In a previous article I talked about inviscid flow. However, I did not include the assumption that the flow is irrotational. When this assumption is made the inviscid flow problems will be further simplified.

First, let’s take a look at the rotation of a fluid element. Mathematically, the rotation of a fluid element is equal to $\frac{1}{2}(∇×v)$. However, for an irrotational flow field $∇×v=0$. As a result, the curl of the velocity is equal to zero. By making this statement, it will allow us to state that for an irrotational flow field the vorticity will also be zero. Hence, the rotation of the fluid element around an axis, such as the z-axis, is expressed using the following equation.

**(Eq 1)** $ω_z=\frac{1}{2}\left(\frac{∂ν}{∂x}-\frac{∂u}{∂y}\right)=0$

Therefore,

**(Eq 2)** $\frac{∂ν}{∂x}=\frac{∂u}{∂y}$

**(Eq 3)** $\frac{∂w}{∂y}=\frac{∂ν}{∂z}$

**(Eq 4)** $\frac{∂u}{∂z}=\frac{∂w}{∂x}$

**Uniform Irrotational Flow**

Normal general flow would not be solvable using the above equations. However, uniform flow would. Uniform flow in the x-direction is illustrated in the image below.

In this image it is stated that $u=U$ a constant, while $ν=0$ and $w=0$. Due to this fact, there will be no velocity gradients within the velocity flow field. In turn, this will result in irrotational flow.

Though uniform flow is very basic, it does occur in parts of different problems. For example as a fluid flows over an object, the flow will be uniform far way from the object. It can also be considered uniform at the entrance region of a pipe. Thus, for both cases the flow is also considered irrotational.

**Irrotational Flow and an Inviscid Fluid**

When a fluid is inviscid there will be no shear stresses on the fluid element. As a result, the only forces acting on the element will be due to pressure and weight. Now since the weight will act on the fluid center of gravity it will not be able to cause the element to rotate. In addition, pressure will act in a normal direction on the fluid element. Thus, neither pressure nor weight will cause the fluid element to rotate. Therefore, when the fluid is inviscid, it is safe to assume that is some parts of the flow field the fluid will have an irrotational flow.

However, when there is a case of a rapid change in fluid velocity than this assumption can no longer be made. Again, an example of this would be fluid flowing over a submerged body. As the fluid approaches the body there is a rapid change in velocity causing a boundary layer to form. Inside the boundary layer the fluid can no long be considered irrotational. However, fluid outside the boundary layer can still be considered irrotational flow.

In addition to this, as the fluid flows past the submerged object, a wake will form downstream of that object.
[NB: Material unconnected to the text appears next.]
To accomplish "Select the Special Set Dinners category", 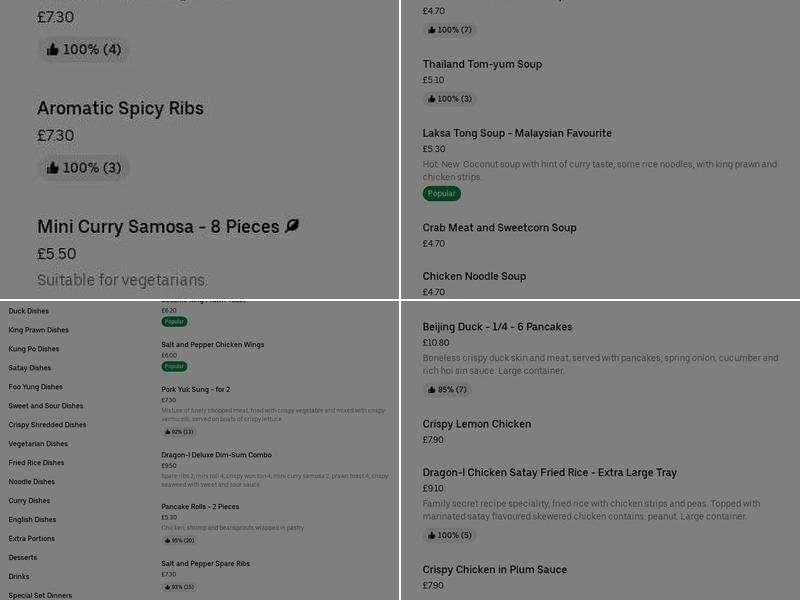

The wake represents the region inside the boundary layer that has slowed, or has random moving fluid.

**Bernoulli Equation and Irrotational Flow**

To use Bernoulli equation one of the assumptions that needs to be made is irrotational flow. When deriving the Bernoulli equation, the equation of motion are integrated along a streamline. The equation of motion that is integrated is as follows.

**(Eq 5)** $\frac{∇p}{ρ}·ds+\frac{1}{2}∇(v^2)·ds+g∇z·ds = [v×(∇·v)]·ds$

If we are able to assume that the flow is irrotational than the right side of this equation will go to zero. Taking this into consideration, and integrated the equation along a streamline, the following form of the Bernoulli equation will result.

**(Eq 6) **$\int{\frac{dp}{ρ}}+\frac{v^2}{2}+gz = c$

Furthermore, if we were to divide the above equation by the gravitational constant, and the fluid was incompressible with an irrotational flow, the Bernoulli equation will become the following.

**(Eq 7) **$\frac{p_1}{γ}+\frac{v_1^2}{2g}+z_1=\frac{p_2}{γ}+\frac{v_2^2}{2g}+z_2$

The above equation is meant to analyze a fluid between two points in the flow field. In order to use this equation the following assumptions must be satisfied. First, the flow must be inviscid. Second, the flow must be steady. Third, the fluid must be incompressible. Finally, fourth, the flow must be irrotational.